Actualisé 17.12.2008 à 20:11

Saint-blaise (NE)Noms d'oiseaux et tracts dénonciateurs en vitrine

La tenancière d'un PMU accuse l'ex-directeur des ventes d'avoir piqué dans la caisse. Ce dernier dénonce le harcèlement dont il est victime.

von
Nando Luginbuhl

«Escro», «mitomane», «menteur» et d'autres affichettes du même acabit ornent les vitrines du Royal Pub. «L'établissement est fermé pour cause d'escroquerie», proclame une des affiches, qui mentionne aussi le nom et les coordonnées de celui qui aurait tapé dans la caisse des paris. «Il m'a arnaquée de 500 000 fr.», assène la patronne à l'endroit de celui qu'elle a engagé le 1er mai pour la gestion du PMU. «Il a profité du fait que j'ai gagné à la loterie pour m'embarquer dans l'affaire. C'est un escroc professionnel. C'est la troisième fois qu'il fait le coup. Il a même menacé mes enfants de mort si je le dénonçais.»

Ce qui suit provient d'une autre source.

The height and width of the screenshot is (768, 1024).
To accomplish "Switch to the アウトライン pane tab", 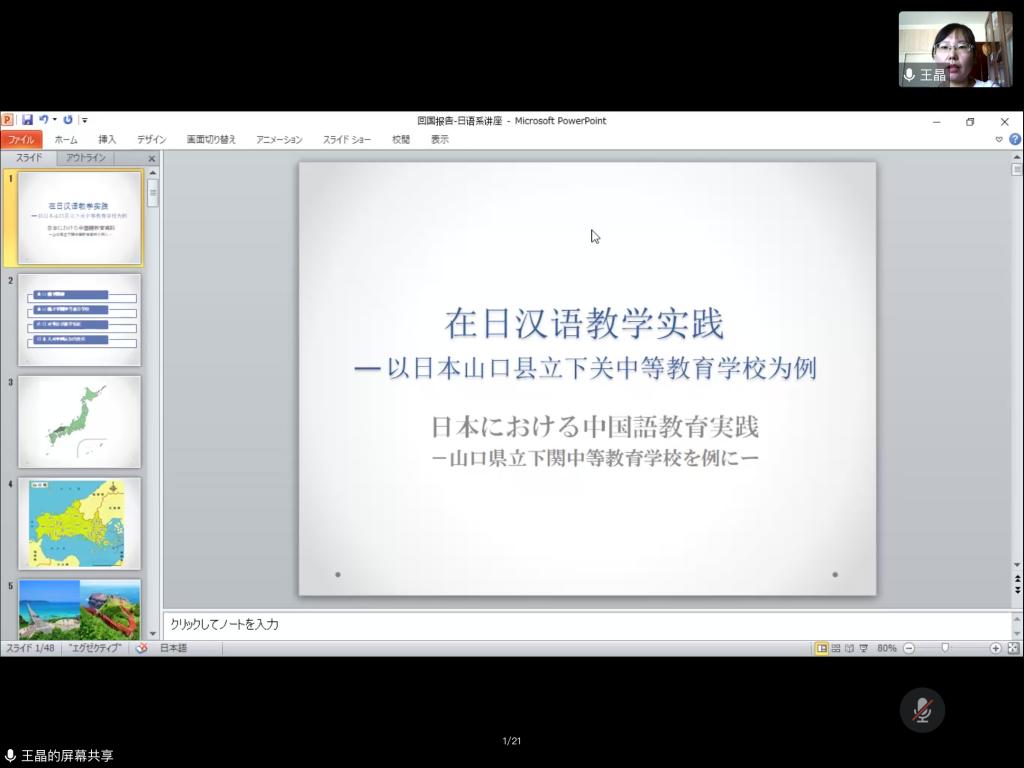I will tap(86, 158).
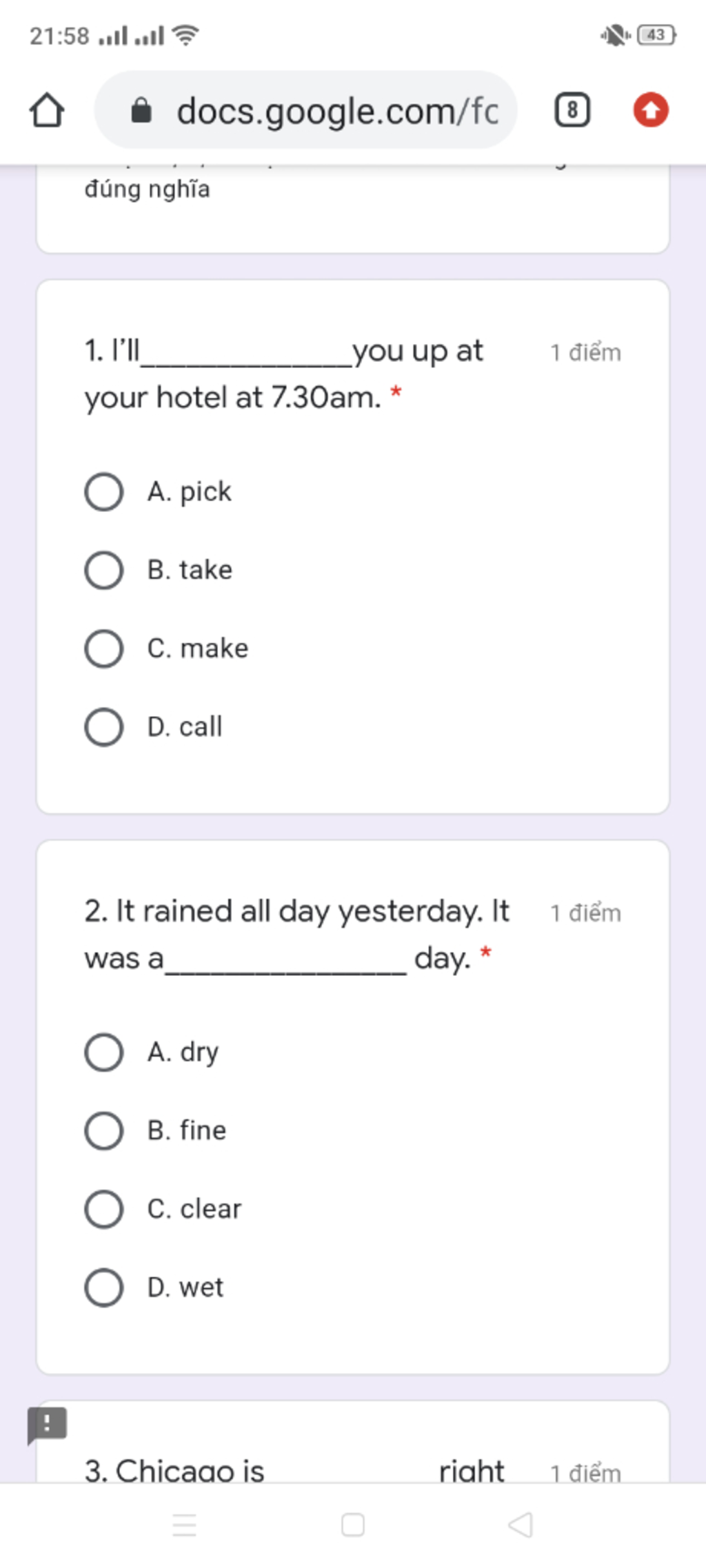Tap question 2 text about rainy day
The image size is (706, 1568).
tap(296, 935)

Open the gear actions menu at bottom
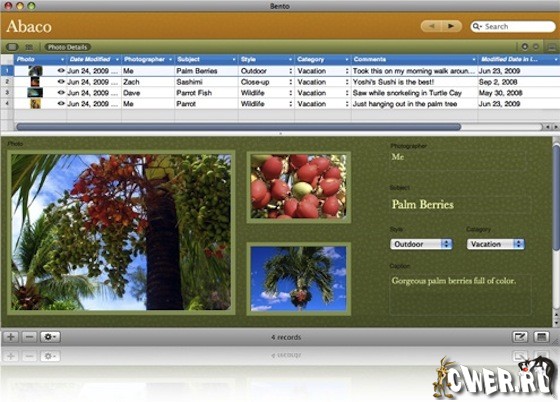[x=50, y=337]
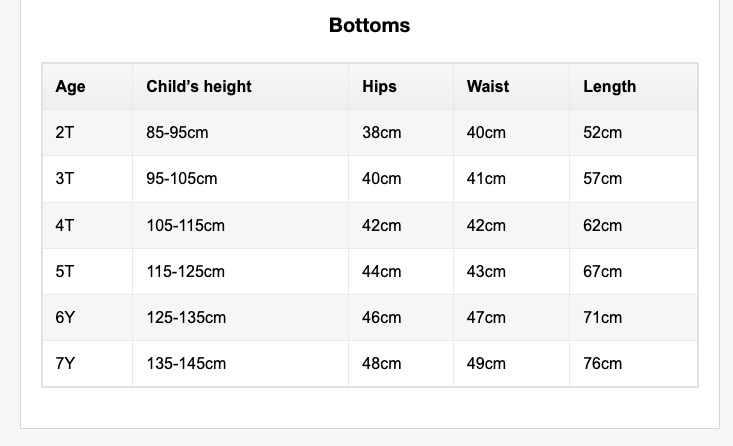733x446 pixels.
Task: Click the 76cm length value
Action: (x=602, y=363)
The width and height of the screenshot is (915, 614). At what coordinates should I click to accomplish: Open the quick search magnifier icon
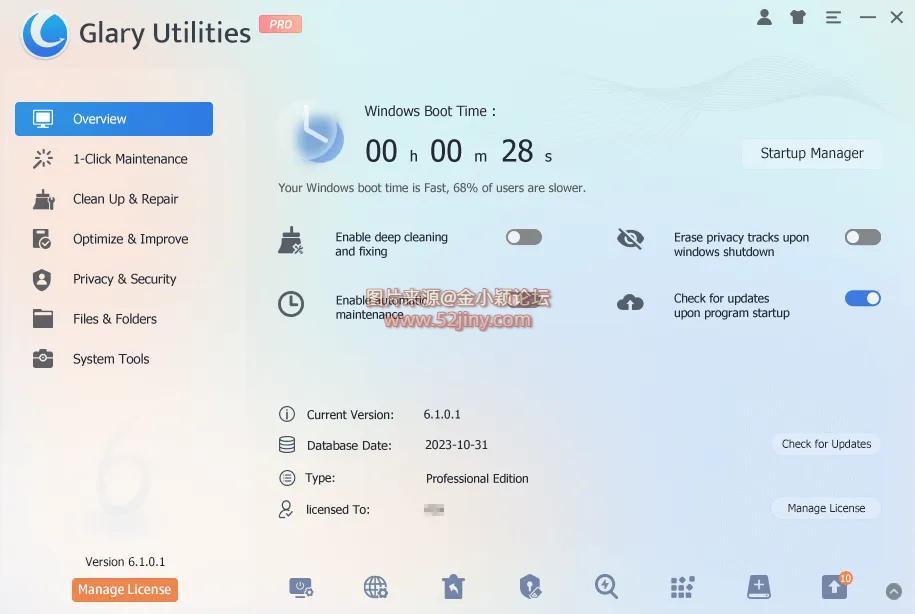tap(605, 588)

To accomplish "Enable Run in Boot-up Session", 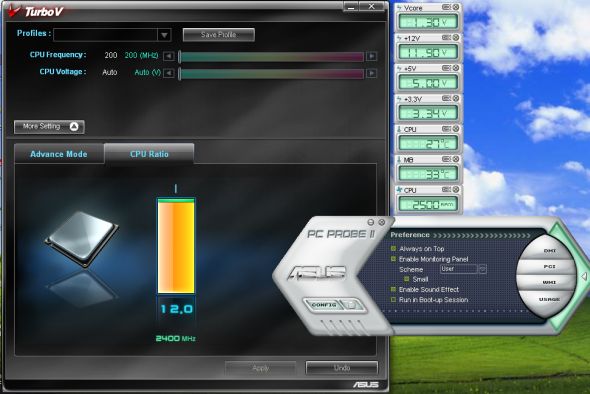I will pos(394,300).
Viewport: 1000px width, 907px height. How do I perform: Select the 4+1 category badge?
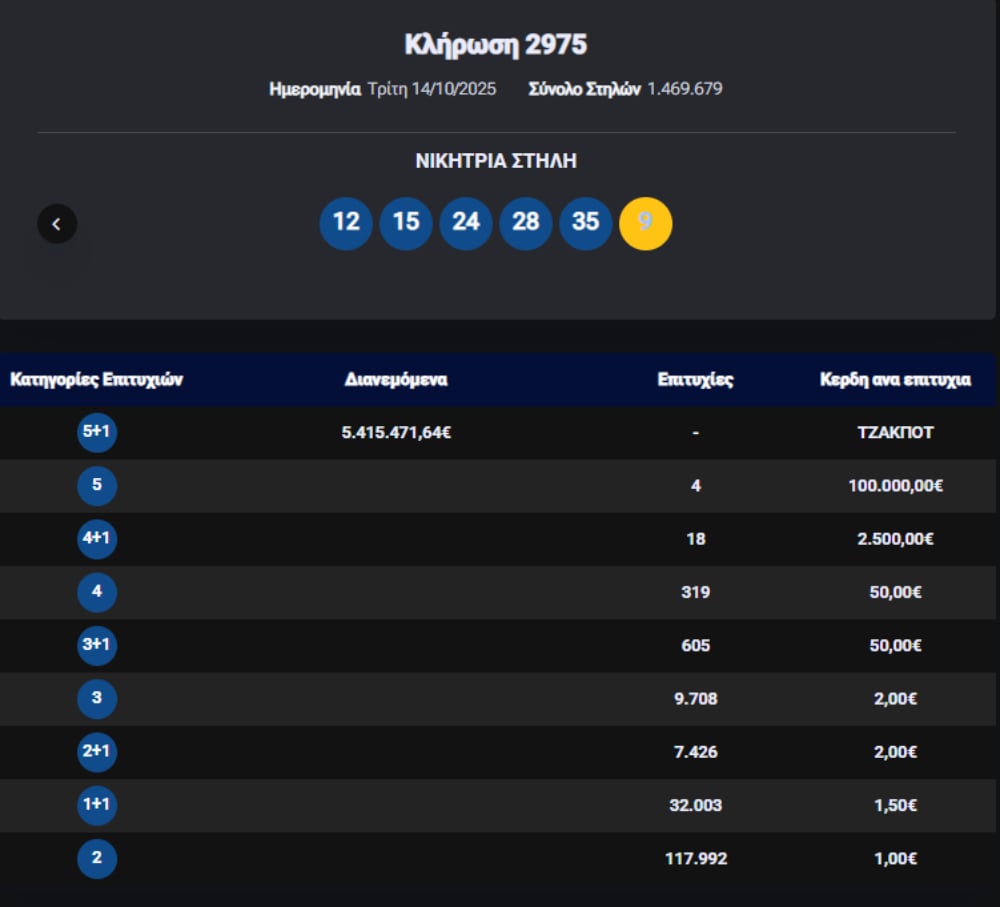97,539
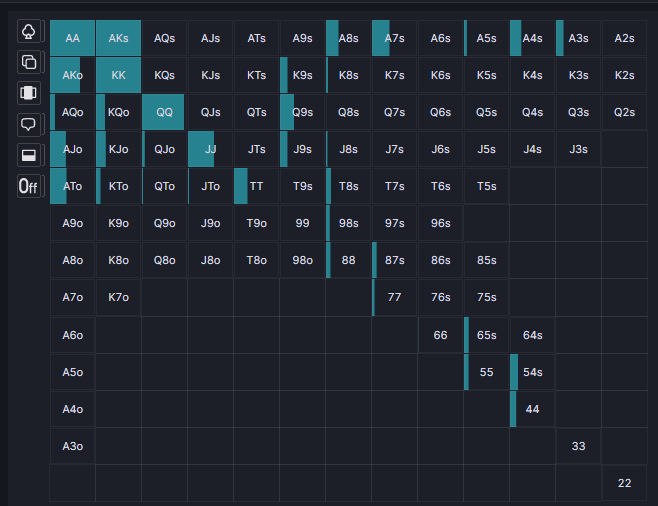Click the A2s hand cell
Viewport: 658px width, 506px height.
[624, 38]
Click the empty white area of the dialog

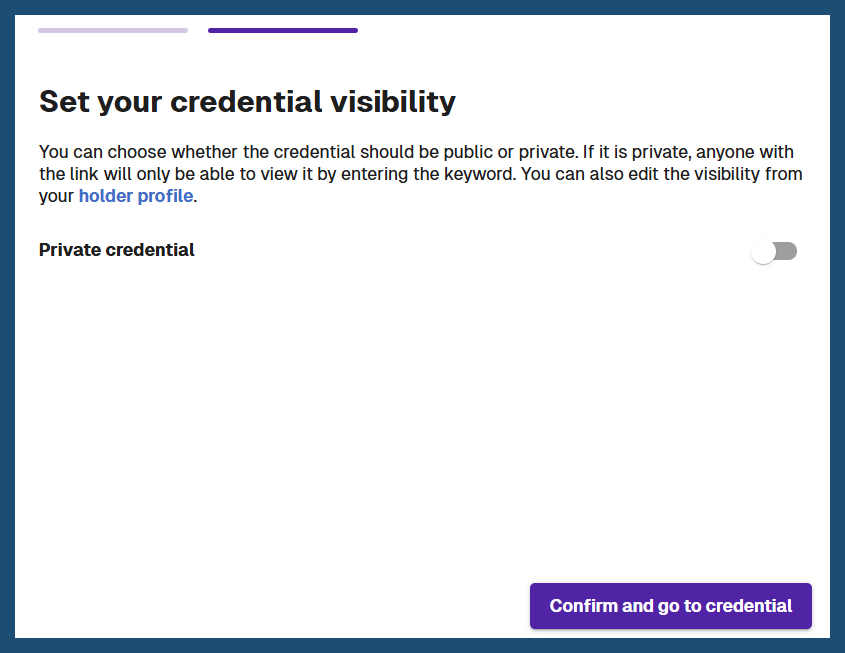pyautogui.click(x=422, y=420)
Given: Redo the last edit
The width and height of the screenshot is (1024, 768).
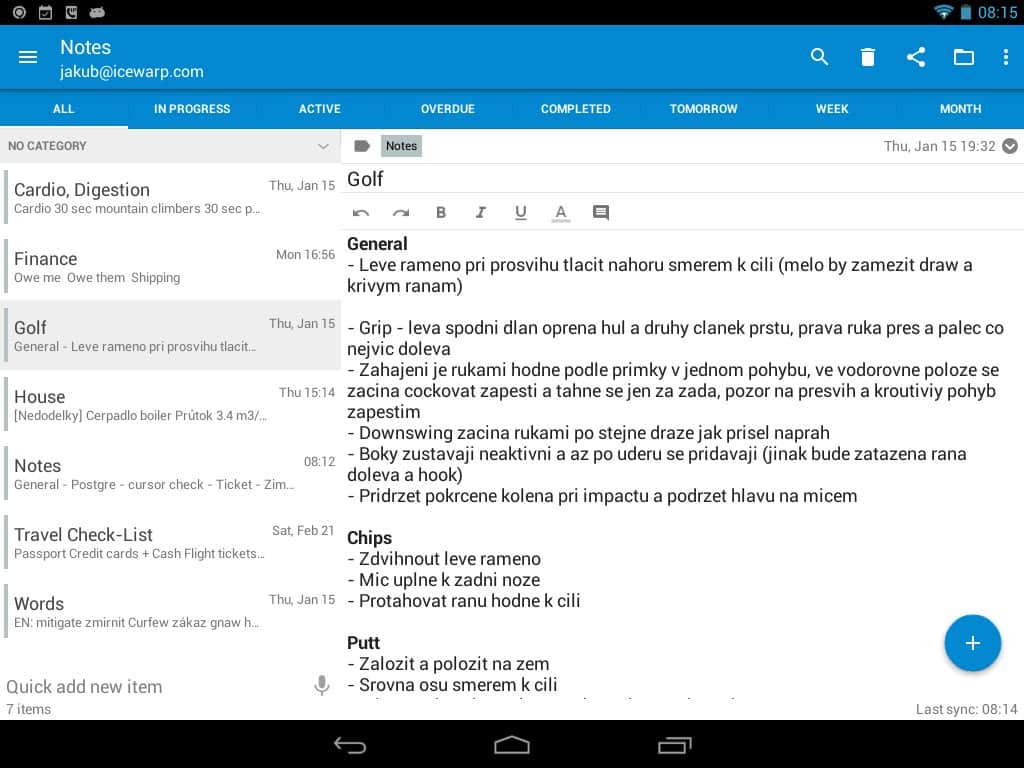Looking at the screenshot, I should pyautogui.click(x=401, y=213).
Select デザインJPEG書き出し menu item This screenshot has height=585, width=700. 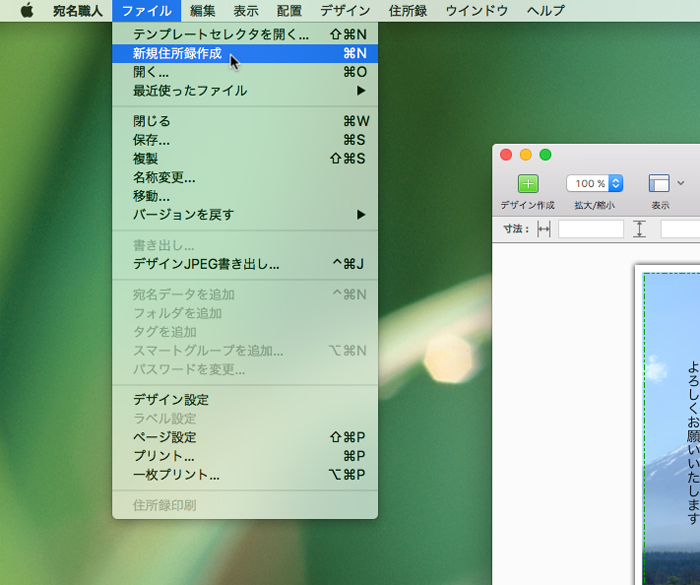click(x=206, y=265)
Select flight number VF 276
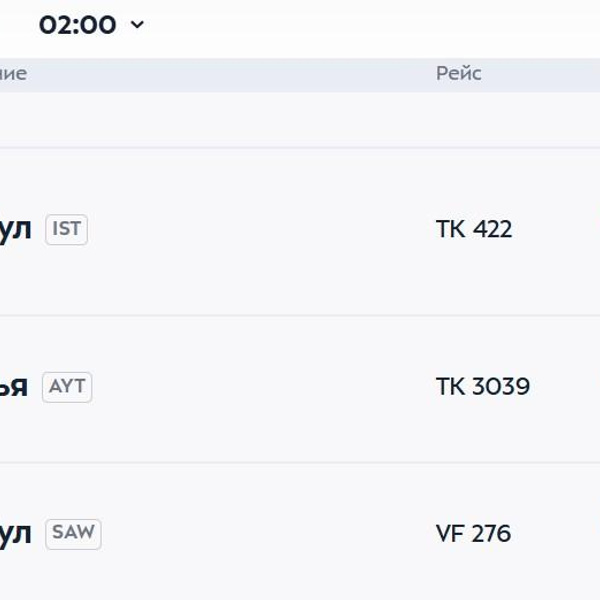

«C'est faux, rétorque l'ex-directeur. Je n'ai jamais fait ça. La somme qui a disparu se situe entre 70 000 et 100 000 fr., et je n'y suis pour rien. Elle m'a dépouillé. Elle m'a délogé de l'appartement qu'elle me sous-louait. Son ami porte mes vêtements, et ses enfants ceux de mon fils. Elle possède toutes mes affaires personnelles, même mon passeport. Elle me bombarde de SMS menaçants et m'appelle tout le temps.»

Depuis le 22 ocobre, il dit en avoir reçu 100. En l'espace d'une demi-heure, mercredi, il a reçu deux SMS et trois appels de son ex-patronne.

La tenancière a promis d'afficher aujourd'hui d'autres papiers en vitrine concernant «la vie frauduleuse» de son ancien collaborateur. Une enquête pénale est en cours.